Se refería a Pablo Iglesias Turrión. La frase es “Sic transit gloria mindundi”. Muy propio.

Saludos
CDC


[1] Este pie de página es un poco largo, pero lo vale. Tomaré en consideración sólo los imperios con territorios no contiguos, que son los que verdaderamente exigen habilidades logísticas y organizativas superiores y demuestran la capacidad de las metrópolis. De la lista de docenas de imperios registrados, salen por esa razón los varios de China, por ejemplo y en general los asiáticos, Rusia incluida. Por empezar el recuento por el principio, el romano (máxima extensión el año 117 después de Cristo), el español (1740), el portugués (1815), el colonial alemán (1914), el británico (1920), el francés (1920), el italiano (1940), el neerlandés (1940) y el japonés (1942). Ninguno de ellos, ni lejanamente, ni mucho menos con mayor antigüedad en el desarrollo y la aplicación de la moral natural, ni con mayor desarrollo complementario (escuelas, colegios, universidades, hospitales, juzgados y el resto del tejido institucional), se asemeja al magnífico y extraordinario imperio español. Por no hablar de las masacres organizadas, del tráfico de esclavos y de la desgraciada opresión ejercitada por británicos, alemanes y japoneses, sin ir más allá. No es preocupante que la leyenda negra, ese invento propagandístico de los protestantes, haya arraigado en sus países de origen; lo sorprendente es que tenga voceros en España. Téngalo por seguro lector: España es magnífica en todas sus manifestaciones. Y al que no le gusten los toros, que no vaya.

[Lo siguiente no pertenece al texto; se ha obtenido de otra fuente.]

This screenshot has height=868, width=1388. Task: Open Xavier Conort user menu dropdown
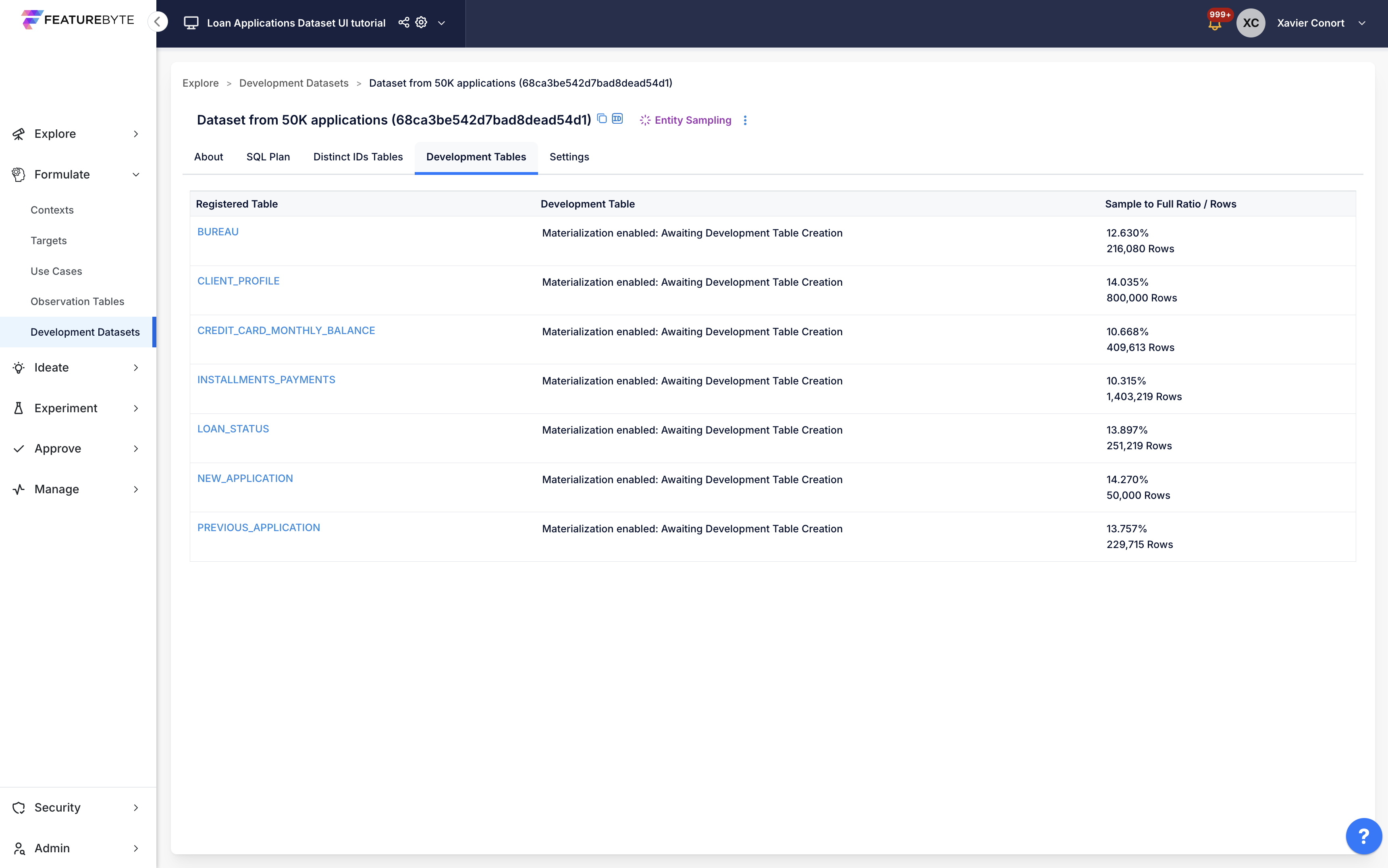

[2] Un encomendero era la persona que había recibido una encomienda para desarrollar un territorio en las Indias, para lo cual podía contar con un número máximo de personas a su cargo.
[3] Que en la actualidad acoge a la República Dominicana y a Haití.
[4] Era consultor de la corte para temas indianos. Su resumen está en su Libellus de insulis occeanis quas Indias vulgus apellat.
[5] Fue catedrático de teología en la Universidad de Salamanca. Fijó su posición en su De dominio regum Hispaniae super indos.
[6] El Requerimiento: si los indios se negaban a ser cristianizados o evangelizados, se justificaba la guerra de conquista. Para eso se creó la institución del Requerimiento.
[7] No conseguirá la actual cúpula de la Iglesia de Roma empañar el gigantesco legado sobre el que se ha encaramado para atacarlo.
[8] Bartolomé de las Casas.
[9] Carlos V convocó una junta de juristas en la ciudad de Burgos con la finalidad de legislar y mejorar la administración de la cosa pública en los territorios de la Corona en América, es decir, en las Indias.
[10] Las leyes de Burgos fueron firmadas por el rey Fernando el Católico el 27 de diciembre de 1512.
[11] Los científicos llevan años creando quimeras parcialmente humanas. Los investigadores utilizan ratas con tumores humanos para estudiar el cáncer, por ejemplo, y ratones con sistemas inmunológicos humanos para realizar investigaciones sobre el SIDA. Lo que hace que el último experimento sea único es que los científicos han introducido células madre, que se pueden convertir en cualquier tipo de tejido, en un embrión de un primate estrechamente relacionado.
[12] El lector sabe que estos son versos de Antonio Machado, no de Juan Manuel Serrat. El lector es culto.